SAÚDE GLOBAL EM RISCO
Crise climática atinge alimentos e ameaça bilhões, alerta estudo de Leiden
Pesquisa da Universidade de Leiden revela queda de 3,2% em nutrientes essenciais, agravando a "fome oculta" que afeta 2 bilhões de pessoas. O arroz e o trigo estão entre os mais impactados.
Um estudo abrangente, cujas conclusões vieram à tona nesta segunda-feira, 18 de maio de 2026, revela um desafio silencioso, mas devastador, imposto pela crise climática à segurança alimentar global. Pesquisadores do Instituto de Ciências Ambientais da Universidade de Leiden, nos Países Baixos, alertam que o crescente dióxido de carbono (CO2) na atmosfera está reduzindo o valor nutricional de alimentos essenciais, como arroz e trigo. Este fenômeno discreto, que passa despercebido em meio a eventos climáticos extremos, ameaça agravar a "fome oculta" que já afeta bilhões de pessoas, impactando profundamente a saúde e a dignidade das populações mais vulneráveis do planeta.

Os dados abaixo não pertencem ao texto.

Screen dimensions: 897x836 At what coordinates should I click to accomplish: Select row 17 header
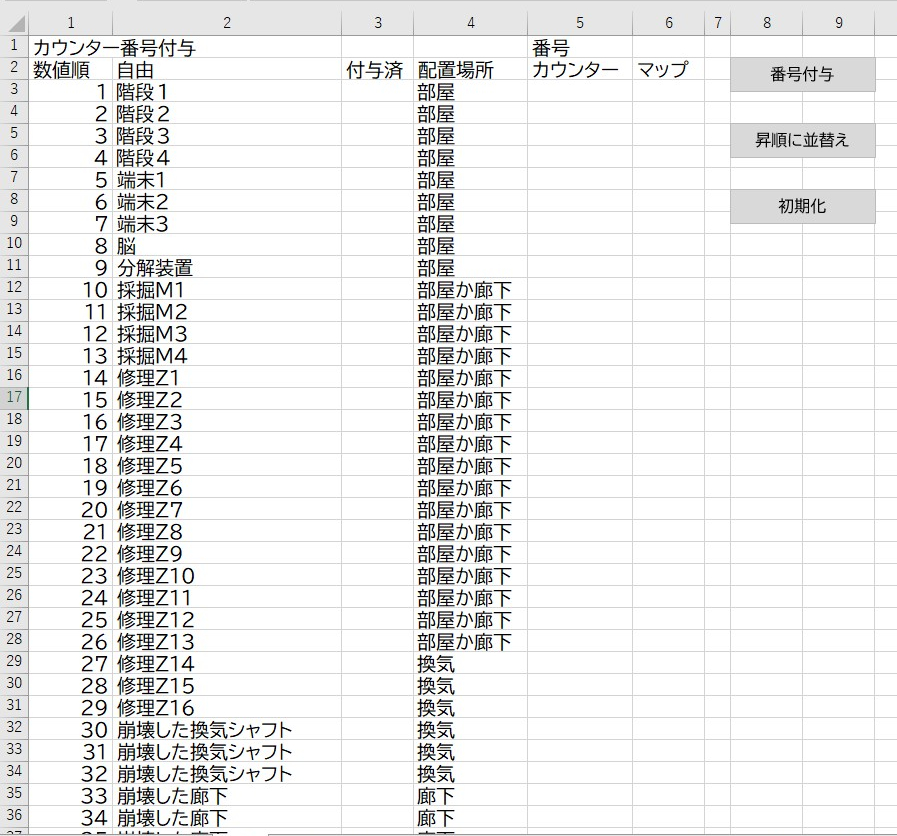pyautogui.click(x=14, y=398)
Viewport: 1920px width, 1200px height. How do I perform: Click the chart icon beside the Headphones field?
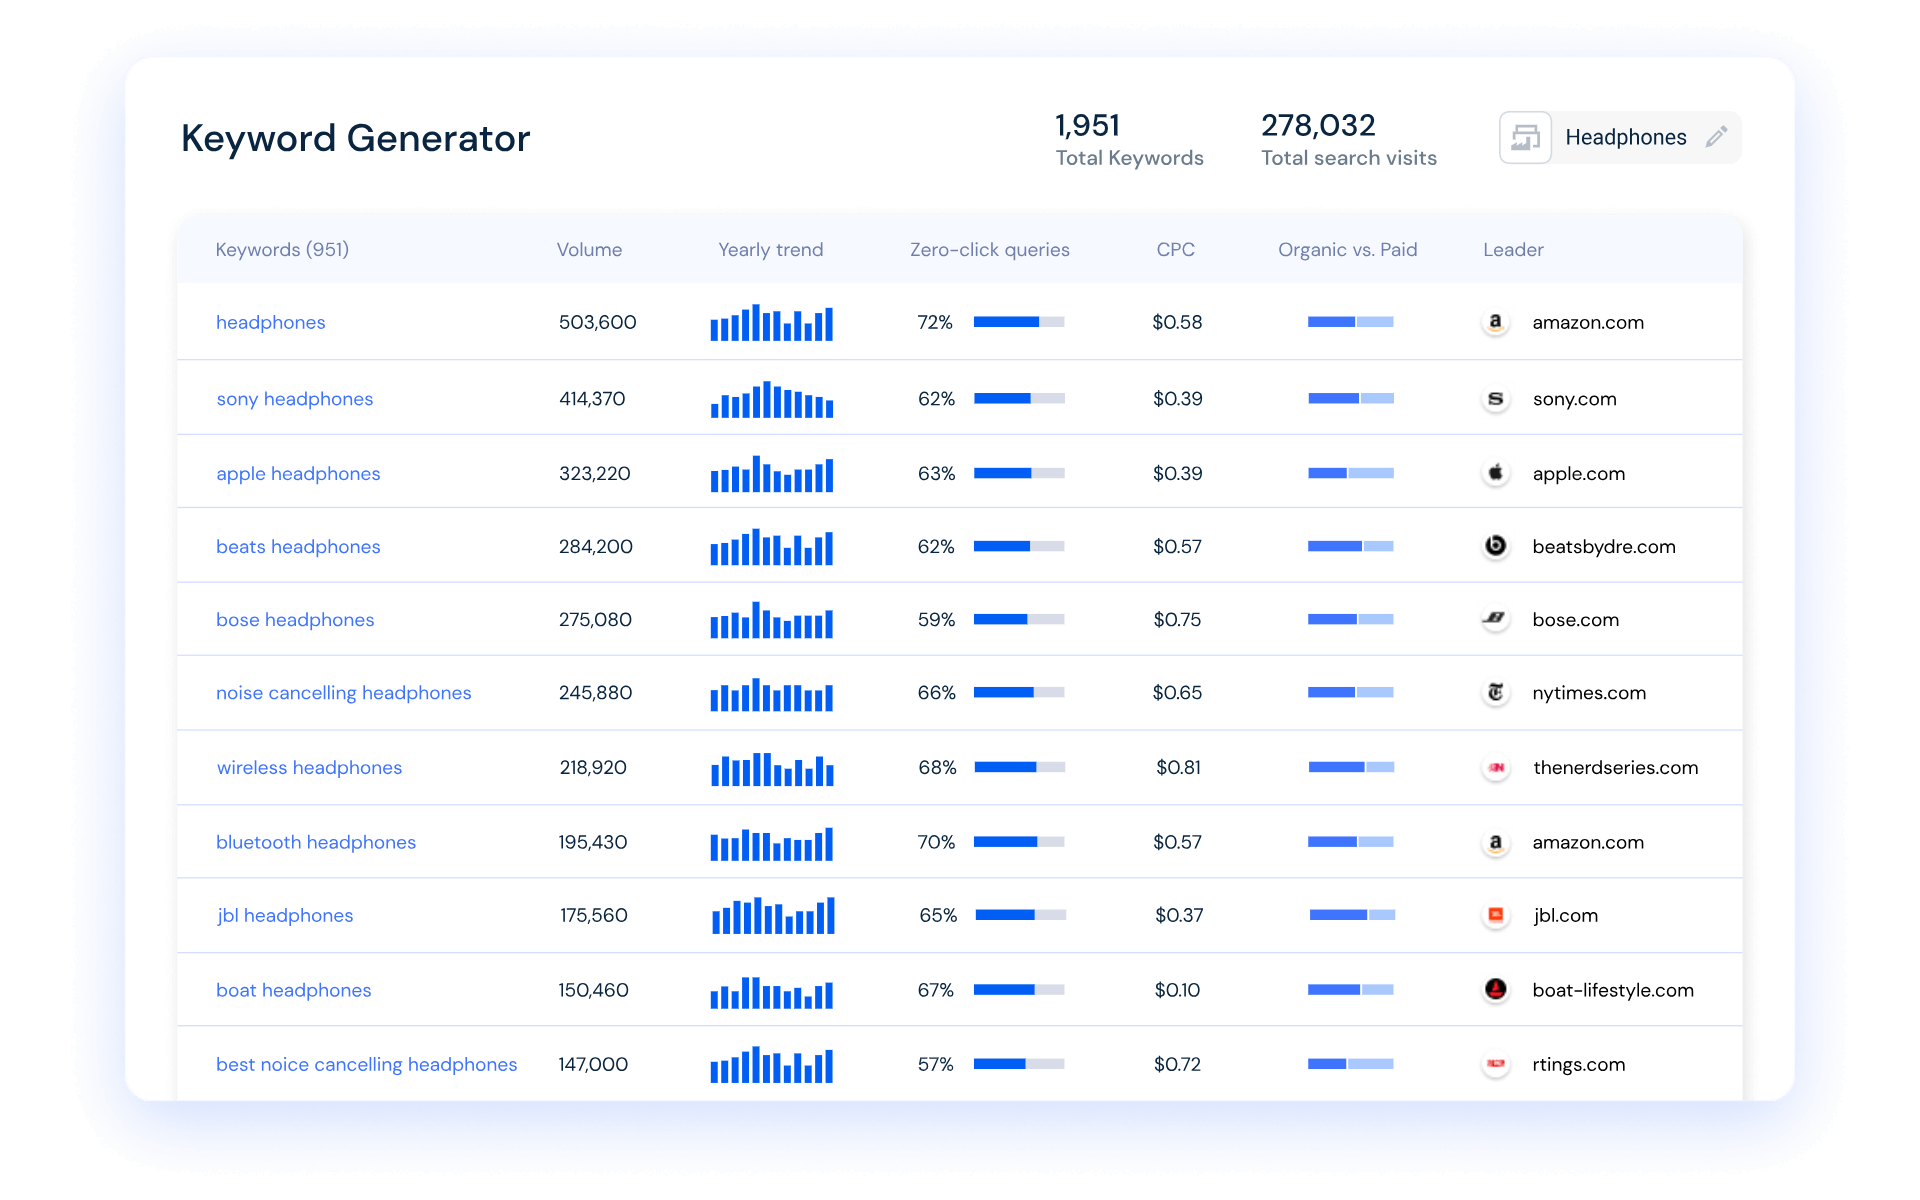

A "fome oculta" é um quadro insidioso onde, apesar de uma ingestão calórica aparentemente suficiente, o organismo carece de vitaminas e minerais essenciais para um desenvolvimento saudável. A Organização das Nações Unidas para a Alimentação e a Agricultura (Organização) estima que mais de 2 bilhões de pessoas globalmente – o equivalente a uma em cada três – já enfrentam esse tipo de deficiência nutricional. A redução de nutrientes nos alimentos básicos pode exacerbar problemas como anemia, baixa imunidade e deficiências cognitivas, perpetuando ciclos de pobreza e doença.
Um estudo do Instituto de Ciências Ambientais da Universidade de Leiden, compilando duas décadas de pesquisas, constatou uma redução média de 3,2% nos níveis de nutrientes das plantas analisadas. As perdas incluem micronutrientes vitais como ferro, zinco e proteínas, fundamentais para a saúde humana. Entre as culturas mais prejudicadas estão o arroz e o trigo, que servem como pilares da alimentação mundial. O arroz sustenta mais da metade da população do planeta, especialmente na Ásia, na África e na América Latina, enquanto o trigo é o alimento básico para mais de 2,5 bilhões de indivíduos.
Pesquisas adicionais confirmam o declínio nutricional em outros alimentos amplamente consumidos, incluindo soja, ervilha, grão-de-bico, feijão e batata. Este fenômeno é amplamente atribuído ao “efeito de diluição” do carbono. Com concentrações elevadas de CO2 na atmosfera, as plantas aceleram a produção de carboidratos, como açúcares e amido, que impulsionam seu crescimento. Contudo, essa expansão não é acompanhada por uma absorção proporcional de minerais essenciais do solo, resultando em alimentos com maior teor energético, mas empobrecidos em nutrientes vitais.
Embora a redução média de 3,2% possa parecer um número discreto, seus efeitos se amplificam dramaticamente nas regiões mais desfavorecidas do globo. Em nações desenvolvidas, a diversidade de dietas – ricas em proteínas animais, frutas e vegetais – oferece uma proteção natural contra a perda nutricional em um único alimento. No entanto, em países de baixa renda, onde a dependência de grãos básicos é quase total, qualquer diminuição no teor de nutrientes desses pilares alimentares compromete severamente a saúde da população.
Atualmente, o Global Hunger Index classifica a situação de sete países como alarmante: Somália, Madagascar, Síria, Congo, Zâmbia, Quênia e Libéria. Adicionalmente, 35 outras nações, majoritariamente na África e na Ásia, enfrentam uma situação considerada séria. Para essas comunidades, a redução de micronutrientes representa não apenas um risco à saúde física, mas um obstáculo ao desenvolvimento cognitivo infantil, à produtividade adulta e à resiliência social, aprofundando as desigualdades e a vulnerabilidade humana.